#### Text segment ####

Also, we clear out the PCM buffer in hw_params call, but this is for
the requested size, not the actual allocated size, hence the padding
bytes will remain uncleared.
So I believe it's safer to add an extra memset() like my test patch.
Takashi
On 12/17/20 12:06 PM, Takashi Iwai wrote:
> On Thu, 17 Dec 2020 11:59:23 +0100,
> Lars-Peter Clausen wrote:
>> On 12/17/20 10:55 AM, Takashi Iwai wrote:
>>> On Thu, 17 Dec 2020 10:43:45 +0100,
>>> Lars-Peter Clausen wrote:
>>>> On 12/17/20 5:15 PM, Robin Gong wrote:
>>>>> Since mmap for userspace is based on page alignment, add page alignment
>>>>> for iram alloc from pool, otherwise, some good data located in the same
>>>>> page of dmab->area maybe touched wrongly by userspace like pulseaudio.
>>>>>
>>>> I wonder, do we also have to align size to be a multiple of PAGE_SIZE
>>>> to avoid leaking unrelated data?
>>> Hm, a good question. Basically the PCM buffer size itself shouldn't
>>> be influenced by that (i.e. no hw-constraint or such is needed), but
>>> the padding should be cleared indeed. I somehow left those to the
>>> allocator side, but maybe it's safer to clear the whole buffer in
>>> sound/core/memalloc.c commonly.
>> What I meant was that most of the APIs that we use to allocate memory
>> work on a PAGE_SIZE granularity. I.e. if you request a buffer that
>> where the size is not a multiple of PAGE_SIZE internally they will
>> still allocate a buffer that is a multiple of PAGE_SIZE and mark the
>> unused bytes as reserved.

#### Available data ####

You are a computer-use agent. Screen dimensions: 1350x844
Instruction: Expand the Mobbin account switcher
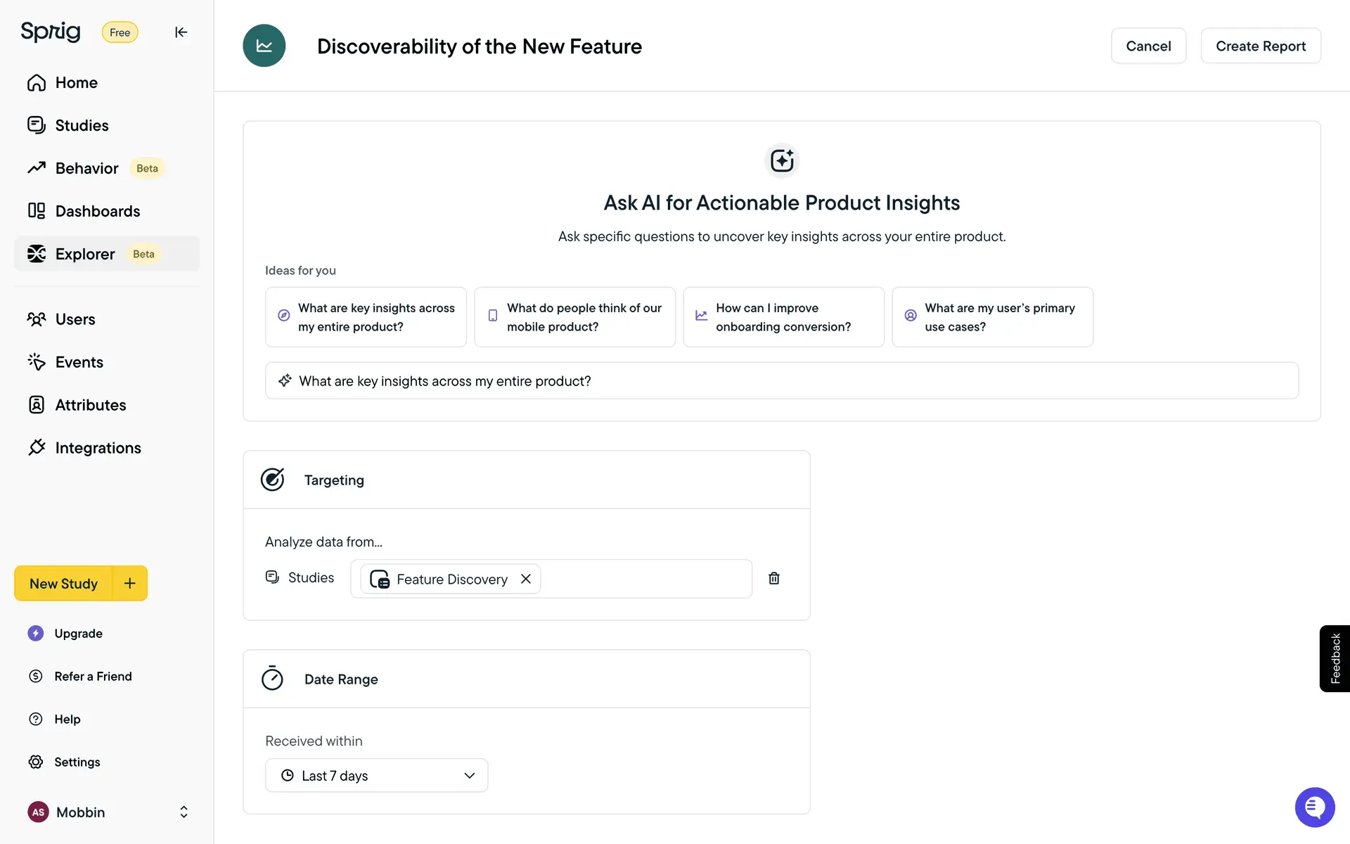[184, 812]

####

Name each person the email thread identifies as having written a message, listing each person once.

Takashi Iwai, Lars-Peter Clausen, Robin Gong